A 27 year-old Soho prostitute suffering palpitations took 45mg of Valium to try and calm her heart down. She already had an anxiety problem and worried that she’d taken too many. I reassured her as she sat on the step of her bed-sit home and the crew took her for an ECG which, apart from the tachycardia, was normal.
I almost made it home but I got a late job and was off to see a 57 year-old man with COPD which had suddenly become exacerbated. I knew the man and I knew he was very fragile, so I tried to give him more oxygen but he didn’t want the mask on his face. His nasal cannula was only delivering 2lpm and that wasn’t enough. I couldn’t nebulise him either because, again, he refused the mask. I cranked up his oxygen to 4lpm on his home cylinder and hoped the crew would be there quick because his sats were very low and his condition was deteriorating. He was panicking. ‘I’m going to die’ he said repeatedly.
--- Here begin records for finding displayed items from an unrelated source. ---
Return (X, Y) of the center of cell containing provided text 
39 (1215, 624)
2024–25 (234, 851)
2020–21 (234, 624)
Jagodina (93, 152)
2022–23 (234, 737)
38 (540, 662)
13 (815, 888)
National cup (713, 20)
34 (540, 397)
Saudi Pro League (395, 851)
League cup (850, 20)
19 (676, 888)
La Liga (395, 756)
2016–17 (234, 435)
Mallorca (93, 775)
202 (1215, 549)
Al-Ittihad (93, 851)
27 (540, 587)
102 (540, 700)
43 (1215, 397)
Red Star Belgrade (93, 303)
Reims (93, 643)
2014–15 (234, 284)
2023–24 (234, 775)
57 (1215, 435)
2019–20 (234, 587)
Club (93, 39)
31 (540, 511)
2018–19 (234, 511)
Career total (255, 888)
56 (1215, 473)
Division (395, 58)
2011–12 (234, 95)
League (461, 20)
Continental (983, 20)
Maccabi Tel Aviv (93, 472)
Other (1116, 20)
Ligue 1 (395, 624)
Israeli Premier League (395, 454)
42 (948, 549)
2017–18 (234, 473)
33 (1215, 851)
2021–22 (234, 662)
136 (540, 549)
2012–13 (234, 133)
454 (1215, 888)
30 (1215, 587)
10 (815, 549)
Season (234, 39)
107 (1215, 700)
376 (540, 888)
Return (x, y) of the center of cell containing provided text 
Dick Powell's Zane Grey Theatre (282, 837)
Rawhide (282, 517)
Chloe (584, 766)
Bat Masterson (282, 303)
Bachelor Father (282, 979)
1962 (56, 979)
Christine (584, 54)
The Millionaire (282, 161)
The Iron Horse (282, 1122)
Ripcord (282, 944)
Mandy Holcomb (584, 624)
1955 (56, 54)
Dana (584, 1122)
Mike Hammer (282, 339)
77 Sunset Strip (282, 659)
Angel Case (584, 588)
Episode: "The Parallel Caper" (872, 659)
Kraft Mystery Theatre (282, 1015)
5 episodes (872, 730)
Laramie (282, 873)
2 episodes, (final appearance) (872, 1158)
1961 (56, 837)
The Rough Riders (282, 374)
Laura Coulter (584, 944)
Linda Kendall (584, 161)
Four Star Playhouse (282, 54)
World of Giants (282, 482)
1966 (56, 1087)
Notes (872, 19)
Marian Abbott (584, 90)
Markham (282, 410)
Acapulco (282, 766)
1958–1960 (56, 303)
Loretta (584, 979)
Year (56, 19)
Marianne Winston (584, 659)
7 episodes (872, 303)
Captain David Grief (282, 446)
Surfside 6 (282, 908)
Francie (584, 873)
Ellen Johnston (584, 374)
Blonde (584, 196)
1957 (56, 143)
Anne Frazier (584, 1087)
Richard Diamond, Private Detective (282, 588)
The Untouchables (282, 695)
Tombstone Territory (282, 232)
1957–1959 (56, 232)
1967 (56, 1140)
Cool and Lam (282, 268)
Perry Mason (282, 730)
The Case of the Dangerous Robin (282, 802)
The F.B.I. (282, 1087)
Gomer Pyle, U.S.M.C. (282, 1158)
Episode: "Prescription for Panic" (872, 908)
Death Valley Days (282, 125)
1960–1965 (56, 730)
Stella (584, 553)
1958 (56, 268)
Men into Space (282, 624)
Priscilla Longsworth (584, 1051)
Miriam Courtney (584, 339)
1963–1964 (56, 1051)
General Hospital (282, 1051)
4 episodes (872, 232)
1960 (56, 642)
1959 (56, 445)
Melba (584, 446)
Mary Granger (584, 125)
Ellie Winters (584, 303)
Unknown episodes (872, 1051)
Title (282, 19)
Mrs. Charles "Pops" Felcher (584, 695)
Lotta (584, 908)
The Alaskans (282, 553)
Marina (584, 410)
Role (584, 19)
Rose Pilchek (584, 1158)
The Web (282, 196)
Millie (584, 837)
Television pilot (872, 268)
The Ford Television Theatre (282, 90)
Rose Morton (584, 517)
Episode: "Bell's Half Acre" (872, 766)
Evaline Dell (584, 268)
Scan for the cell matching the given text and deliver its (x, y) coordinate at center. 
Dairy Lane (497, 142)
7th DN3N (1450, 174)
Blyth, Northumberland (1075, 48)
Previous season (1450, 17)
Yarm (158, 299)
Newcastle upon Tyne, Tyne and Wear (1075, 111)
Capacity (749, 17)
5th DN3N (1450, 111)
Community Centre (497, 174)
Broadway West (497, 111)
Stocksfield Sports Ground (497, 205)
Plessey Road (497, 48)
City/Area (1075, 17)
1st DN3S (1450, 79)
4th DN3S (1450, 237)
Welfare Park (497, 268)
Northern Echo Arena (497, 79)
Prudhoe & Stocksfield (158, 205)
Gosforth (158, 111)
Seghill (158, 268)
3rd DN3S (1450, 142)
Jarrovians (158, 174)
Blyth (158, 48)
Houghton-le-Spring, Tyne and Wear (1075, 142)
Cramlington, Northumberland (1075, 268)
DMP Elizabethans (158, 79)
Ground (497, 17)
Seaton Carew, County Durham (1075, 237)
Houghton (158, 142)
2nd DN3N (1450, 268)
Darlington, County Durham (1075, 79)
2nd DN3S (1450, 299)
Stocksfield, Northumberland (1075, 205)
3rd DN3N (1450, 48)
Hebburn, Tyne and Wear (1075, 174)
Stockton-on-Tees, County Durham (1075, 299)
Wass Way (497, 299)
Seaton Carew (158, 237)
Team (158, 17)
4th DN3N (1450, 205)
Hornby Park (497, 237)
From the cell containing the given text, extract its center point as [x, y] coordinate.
As his anxious family stood round I tried to calm him and prepared to do what was necessary if he stopped breathing – a strong possibility in these cases. The crew arrived and he was taken to the ambulance where he relented and allowed a nebuliser to be put on him. His condition improved slightly but he was still using accessory muscles to breathe and looked ready to give up, so he was taken to hospital for further treatment.
I take people with real breathing problems seriously; the look of a person, they way they posture and behave will indicate the severity of their condition, whether we gauge that through our instruments to be serious or not depends on how we see the human being that is trapped in the desperate fight to catch a breath. Until you have been there yourself, it’s dangerous to assume that a high saturation means they are ok.